White Raider

He's not one of your serious bird-watchers, but he likes to know all the species he can

He's not one of your serious bird-watchers, but he likes to know all the species he can. Three things he wants to experience this year: to see again at close quarters a corncrake as well as hear it; the same with a cuckoo, and to come across a barn owl in flight. As to the first two, he has memories of both birds at short range from boyhood, but in looking through Cabot's Ireland: A Natural History, he realised that it must be 15 years or more since he has seen a barn owl, that lovely white presence, silent and sure. It seems to be still in decline. Cabot puts the numbers in Ireland at between 600 and 900 pairs. The new farming seems to have cut their numbers but there may be other factors. The barn owl's favourite prey is, he tells us, the brown rat and the wood mouse. "For such an agricultural country as Ireland, where there is no apparent shortage of roosting or breeding sites, and a plentiful supply of rats and mice, they are surprisingly scarce. Indeed, many people living on farms or in the country have rarely if ever encountered one of these graceful owls." Even the 600 to 900 pairs may be overestimating their numbers today.

In Gilbert White's day in his village of Selborne in southern England, (he called them white or church or screech owls) they sallied forth from their lair an hour before sunset "when the mice begin to run", to `'beat" the fields like a dog. He timed them. They returned to the nest with prey, the one or other of them, every five minutes. They nested under the church eaves and landed with the prey still in their claws; so to climb up the roof they had to change it over to the beak. Their wings, White noted, made little noise "perhaps necessary for their type of hunting." And "They often screech horribly. I have known a whole village up in arms imagining the churchyard to be full of goblins and spectres."

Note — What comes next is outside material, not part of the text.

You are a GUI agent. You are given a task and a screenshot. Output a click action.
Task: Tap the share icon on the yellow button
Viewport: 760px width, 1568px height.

Back in Ireland, one man says that in his whole life, and he is often out and about in the country, angling or visiting or just touring, he has only four or five times seen the bird. Once near Tullamore coming from Pallas Lake where the bird flew along over the car late at night for a mile or two; once over Kilcarne Bridge, Navan, also near Millisle in County Down near a woodland. And, most memorably, one rising to stare into his face as he stood on the very edge of the sheer basalt drop on Mac Arts Fort, on the Cave Hill, Belfast. Oddly, he has in his house a stuffed long-eared owl. His young folk found it, no wounds, stone dead a few yards away. The only owl seen in the whole townland.